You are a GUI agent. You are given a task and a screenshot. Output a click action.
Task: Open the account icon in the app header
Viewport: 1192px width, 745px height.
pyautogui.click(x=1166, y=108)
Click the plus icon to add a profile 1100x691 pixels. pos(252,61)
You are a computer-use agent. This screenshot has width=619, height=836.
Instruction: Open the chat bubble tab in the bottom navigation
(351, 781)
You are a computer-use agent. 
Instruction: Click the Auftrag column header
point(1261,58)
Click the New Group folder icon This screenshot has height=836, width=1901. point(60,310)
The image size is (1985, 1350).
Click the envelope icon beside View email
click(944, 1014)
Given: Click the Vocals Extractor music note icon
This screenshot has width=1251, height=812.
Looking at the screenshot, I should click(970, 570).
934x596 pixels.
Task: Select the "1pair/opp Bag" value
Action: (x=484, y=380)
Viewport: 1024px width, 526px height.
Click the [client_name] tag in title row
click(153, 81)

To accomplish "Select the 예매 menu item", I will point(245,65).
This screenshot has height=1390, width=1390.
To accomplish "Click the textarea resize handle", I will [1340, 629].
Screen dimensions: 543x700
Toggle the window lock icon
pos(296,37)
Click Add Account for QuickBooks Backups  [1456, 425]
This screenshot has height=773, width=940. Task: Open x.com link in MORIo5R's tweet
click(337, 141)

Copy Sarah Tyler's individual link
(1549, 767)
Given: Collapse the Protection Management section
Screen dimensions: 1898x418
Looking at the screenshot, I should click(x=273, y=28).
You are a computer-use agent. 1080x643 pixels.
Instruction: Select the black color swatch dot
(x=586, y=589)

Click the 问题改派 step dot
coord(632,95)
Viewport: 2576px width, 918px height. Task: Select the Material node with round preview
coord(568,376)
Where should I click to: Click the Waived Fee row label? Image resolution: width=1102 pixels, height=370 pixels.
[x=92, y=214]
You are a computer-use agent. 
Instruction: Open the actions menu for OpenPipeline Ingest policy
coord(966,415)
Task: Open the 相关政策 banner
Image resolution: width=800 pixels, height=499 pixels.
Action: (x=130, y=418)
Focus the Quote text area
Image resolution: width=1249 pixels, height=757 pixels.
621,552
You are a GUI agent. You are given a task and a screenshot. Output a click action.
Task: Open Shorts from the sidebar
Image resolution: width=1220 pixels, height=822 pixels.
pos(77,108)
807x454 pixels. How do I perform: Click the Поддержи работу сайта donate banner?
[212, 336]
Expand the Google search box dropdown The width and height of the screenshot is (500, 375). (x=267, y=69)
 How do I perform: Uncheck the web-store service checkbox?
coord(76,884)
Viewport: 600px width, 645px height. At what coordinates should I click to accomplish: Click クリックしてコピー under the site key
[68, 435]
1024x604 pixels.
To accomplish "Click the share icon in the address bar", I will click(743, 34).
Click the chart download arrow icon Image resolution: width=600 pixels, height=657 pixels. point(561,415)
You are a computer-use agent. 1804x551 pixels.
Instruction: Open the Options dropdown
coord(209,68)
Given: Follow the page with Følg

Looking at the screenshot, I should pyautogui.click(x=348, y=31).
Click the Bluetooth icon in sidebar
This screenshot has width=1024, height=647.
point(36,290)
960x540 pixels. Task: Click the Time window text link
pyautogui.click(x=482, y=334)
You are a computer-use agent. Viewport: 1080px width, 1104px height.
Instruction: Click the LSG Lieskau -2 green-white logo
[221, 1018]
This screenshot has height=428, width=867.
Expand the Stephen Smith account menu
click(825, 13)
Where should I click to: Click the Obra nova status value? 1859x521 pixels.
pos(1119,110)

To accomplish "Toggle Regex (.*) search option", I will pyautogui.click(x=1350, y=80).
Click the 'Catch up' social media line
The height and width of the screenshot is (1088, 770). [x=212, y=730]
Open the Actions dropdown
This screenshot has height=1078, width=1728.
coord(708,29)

+++

§ ASSIGNMENT: Retype all the data. Nothing may be left out or altered.

§ TASK RESULT:
You are a GUI agent. You are given a task and a screenshot. Output a click action.
Task: Open the account icon in the app header
Viewport: 1192px width, 745px height.
pyautogui.click(x=1166, y=108)
Click the plus icon to add a profile 1100x691 pixels. pos(252,61)
You are a computer-use agent. This screenshot has width=619, height=836.
Instruction: Open the chat bubble tab in the bottom navigation
(351, 781)
You are a computer-use agent. 
Instruction: Click the Auftrag column header
point(1261,58)
Click the New Group folder icon This screenshot has height=836, width=1901. point(60,310)
The image size is (1985, 1350).
Click the envelope icon beside View email
click(944, 1014)
Given: Click the Vocals Extractor music note icon
This screenshot has width=1251, height=812.
Looking at the screenshot, I should click(970, 570).
934x596 pixels.
Task: Select the "1pair/opp Bag" value
Action: (x=484, y=380)
Viewport: 1024px width, 526px height.
Click the [client_name] tag in title row
click(153, 81)

To accomplish "Select the 예매 menu item", I will point(245,65).
This screenshot has height=1390, width=1390.
To accomplish "Click the textarea resize handle", I will [1340, 629].
Screen dimensions: 543x700
Toggle the window lock icon
pos(296,37)
Click Add Account for QuickBooks Backups  [1456, 425]
This screenshot has height=773, width=940. Task: Open x.com link in MORIo5R's tweet
click(337, 141)

Copy Sarah Tyler's individual link
(1549, 767)
Given: Collapse the Protection Management section
Screen dimensions: 1898x418
Looking at the screenshot, I should click(x=273, y=28).
You are a computer-use agent. 1080x643 pixels.
Instruction: Select the black color swatch dot
(x=586, y=589)

Click the 问题改派 step dot
coord(632,95)
Viewport: 2576px width, 918px height. Task: Select the Material node with round preview
coord(568,376)
Where should I click to: Click the Waived Fee row label? Image resolution: width=1102 pixels, height=370 pixels.
[x=92, y=214]
You are a computer-use agent. 
Instruction: Open the actions menu for OpenPipeline Ingest policy
coord(966,415)
Task: Open the 相关政策 banner
Image resolution: width=800 pixels, height=499 pixels.
Action: (x=130, y=418)
Focus the Quote text area
Image resolution: width=1249 pixels, height=757 pixels.
621,552
You are a GUI agent. You are given a task and a screenshot. Output a click action.
Task: Open Shorts from the sidebar
Image resolution: width=1220 pixels, height=822 pixels.
pos(77,108)
807x454 pixels. How do I perform: Click the Поддержи работу сайта donate banner?
[212, 336]
Expand the Google search box dropdown The width and height of the screenshot is (500, 375). (x=267, y=69)
 How do I perform: Uncheck the web-store service checkbox?
coord(76,884)
Viewport: 600px width, 645px height. At what coordinates should I click to accomplish: Click クリックしてコピー under the site key
[68, 435]
1024x604 pixels.
To accomplish "Click the share icon in the address bar", I will click(743, 34).
Click the chart download arrow icon Image resolution: width=600 pixels, height=657 pixels. point(561,415)
You are a computer-use agent. 1804x551 pixels.
Instruction: Open the Options dropdown
coord(209,68)
Given: Follow the page with Følg

Looking at the screenshot, I should pyautogui.click(x=348, y=31).
Click the Bluetooth icon in sidebar
This screenshot has width=1024, height=647.
point(36,290)
960x540 pixels. Task: Click the Time window text link
pyautogui.click(x=482, y=334)
You are a computer-use agent. Viewport: 1080px width, 1104px height.
Instruction: Click the LSG Lieskau -2 green-white logo
[221, 1018]
This screenshot has height=428, width=867.
Expand the Stephen Smith account menu
click(825, 13)
Where should I click to: Click the Obra nova status value? 1859x521 pixels.
pos(1119,110)

To accomplish "Toggle Regex (.*) search option", I will pyautogui.click(x=1350, y=80).
Click the 'Catch up' social media line
The height and width of the screenshot is (1088, 770). [x=212, y=730]
Open the Actions dropdown
This screenshot has height=1078, width=1728.
coord(708,29)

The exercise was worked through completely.